═══ Excerpted passage ═══

This "cat business" is tough on me. We now have a yard full of immoral, prolific cats. We have one mother cat who has given birth to 54 kittens. You should see her strutting around on Mother’s Day! She thinks God’s command to "be fruitful and multiply" was given just to her!

You say, "Do you love cats?" It doesn’t matter whether I love cats or not. I love my girls, and they love cats.

I was in my office one day busily occupied doing "church work" - important stuff! But when my telephone rang and my daughter was weeping because one of her kittens had been accidentally killed, I left behind all that important stuff and drove 14 miles home.

When I got there, I hugged and loved and spoke comforting words to my girl. Then I went out and buried her kitty. Then I hung around for a couple hours more to make sure she was all right. Then every day for several days I continued to ask her how she was doing.

Why did I do that? Because it was an opportunity for me to let my girl know that she had a Daddy who was a Daddy first and foremost and then a Pastor.

I know every father couldn't drop everything like I did and go home. But I could, so I did.

I don't have to be a cat-lover to be happy in my old age, but I do have to be a child-lover.

Why do children give their hearts to their friends? Because their friends listen to them!

═══ Data provided ═══

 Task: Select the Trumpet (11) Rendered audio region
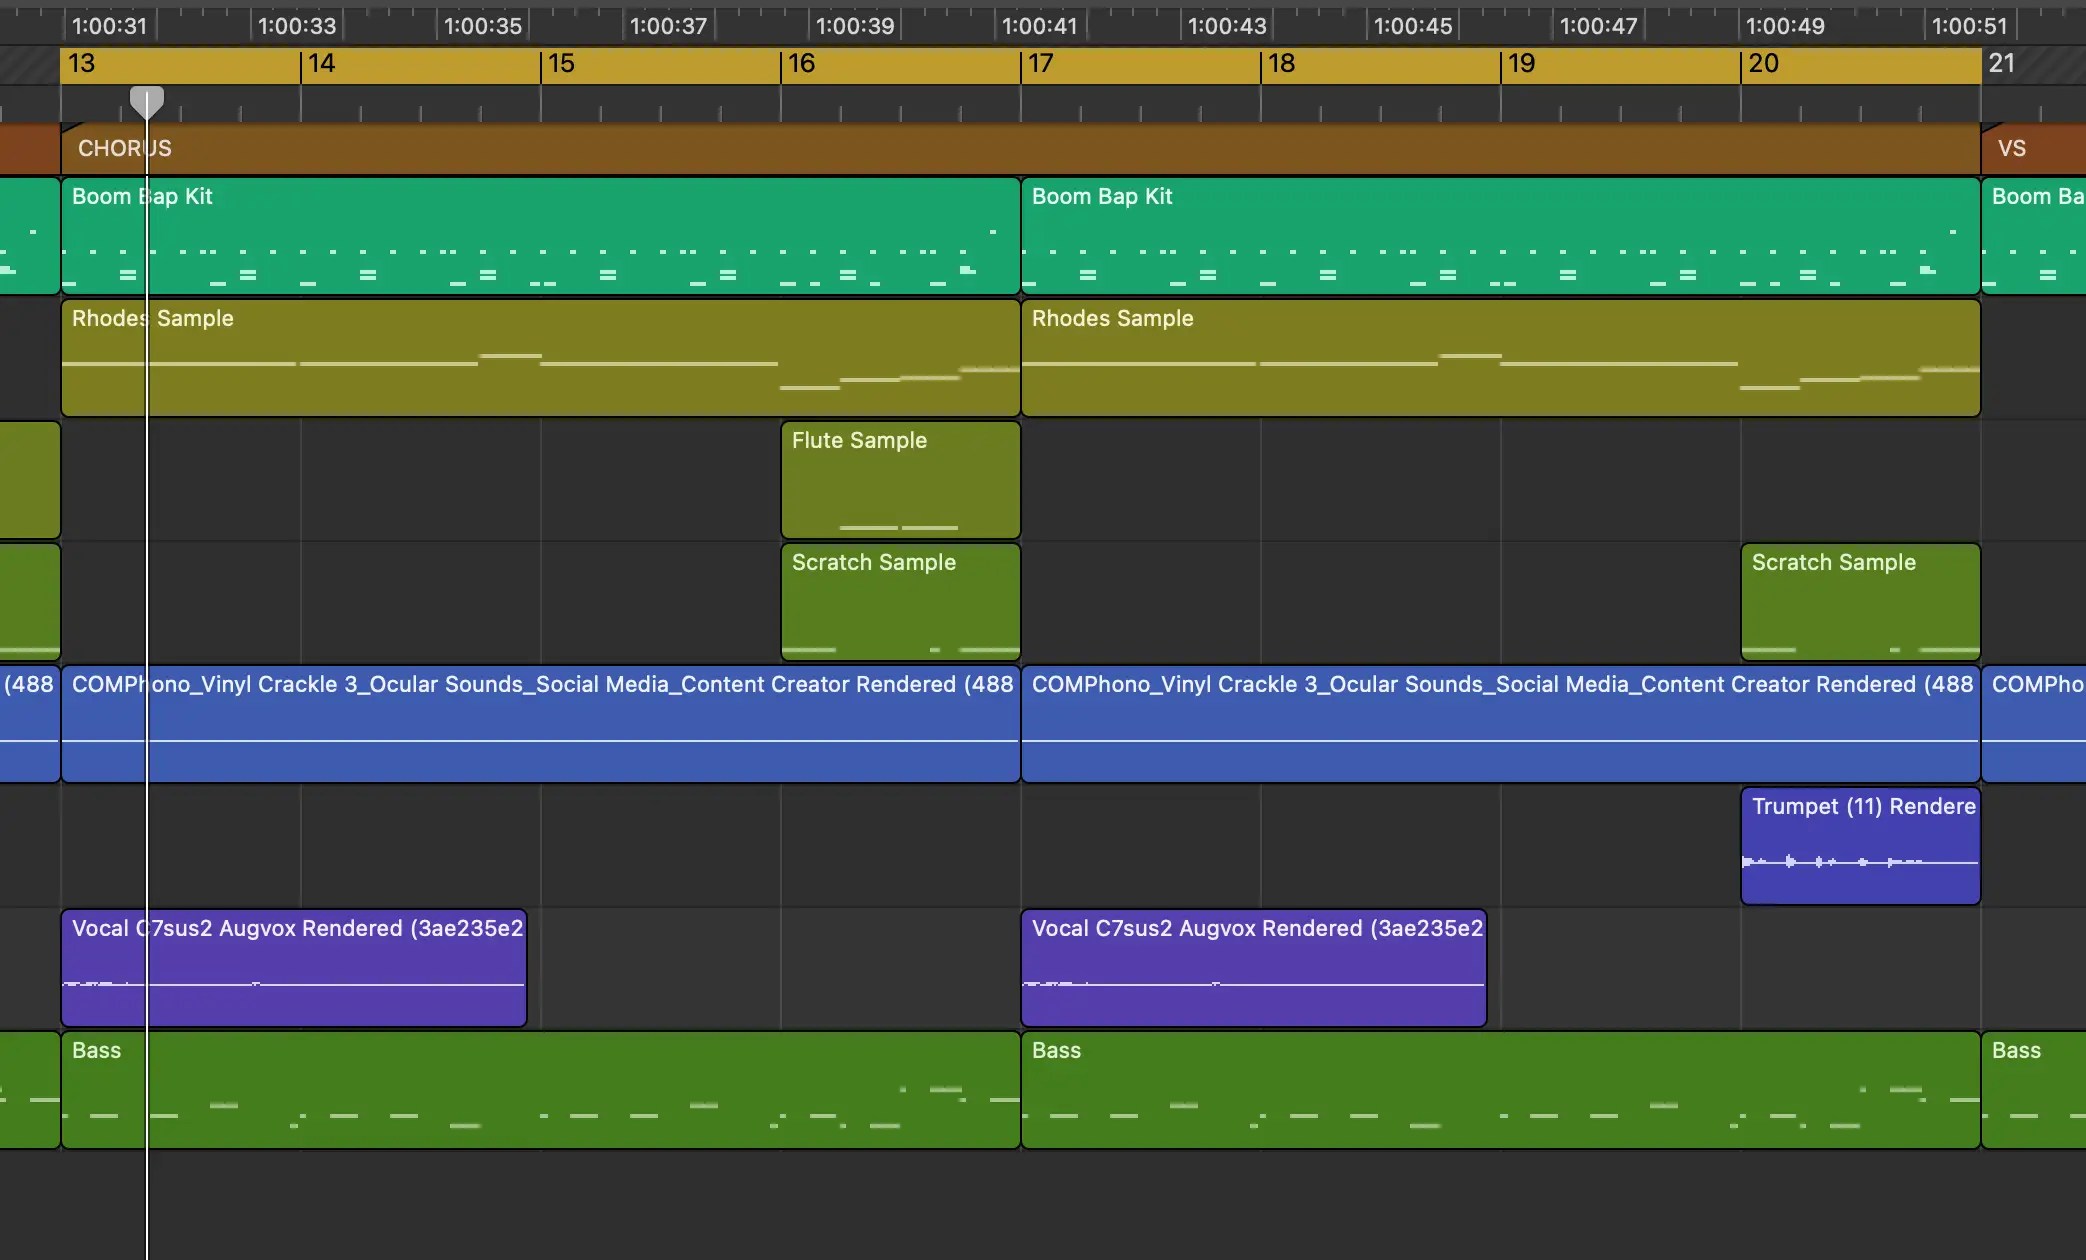1860,845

═══

**Instructions to follow**:
Continue the reflection on fathering and the family cats, starting after its final sentence.

**Exercise output**:
You're not going to raise good children based on how they look on the outside--whether they are conforming or not conforming to your rules. Remember that Michael's parents thought he looked pretty good outwardly just before he ran away.

You have to reach deeper than the surface: "Son, what have you been thinking about? How do you feel about this? Does this bother you? What are you saying to yourself? What did the message at church say to you? Are you reading your Bible? Are you getting answers to your prayers? What can we do together today? What can I explain to you about why we believe the things that we believe?

Questions, questions, questions.

Read through the Gospels and notice how Jesus was continually asking His disciples questions in order to "stay on top" of where they were in their spiritual growth and understanding.

YOUTH PASTORS

There is a philosophy about youth work that prevails in many Churches. The philosophy is: Hire a youth director to whom the young people give their hearts and let him do lots of things with the youth.

That philosophy is not all bad. There are some young people without parents, or with parents who refuse to be what God wants them to be. Those young people won't make it unless some Godly adult is able to get their hearts and give them some direction.

But God's best is not for a youth pastor to spend time with young people. God's best is for parents to spend time with their young people.

6 - ONLY THE HEART CAN KEEP THE HEART.

The hand alone cannot keep the heart. Neither is a rod in the hand of a parent giving the youth a spanking likely to turn around a rebellious teen. Can you imagine Michael's parents spanking that 17 1/2 year old young man and it doing any good?! I'm not sure they could've gotten it done if they had wanted to!

The first thing to do at any sign of rebellion is not to get exasperated and shove away. The thing to do is to draw closer to the child.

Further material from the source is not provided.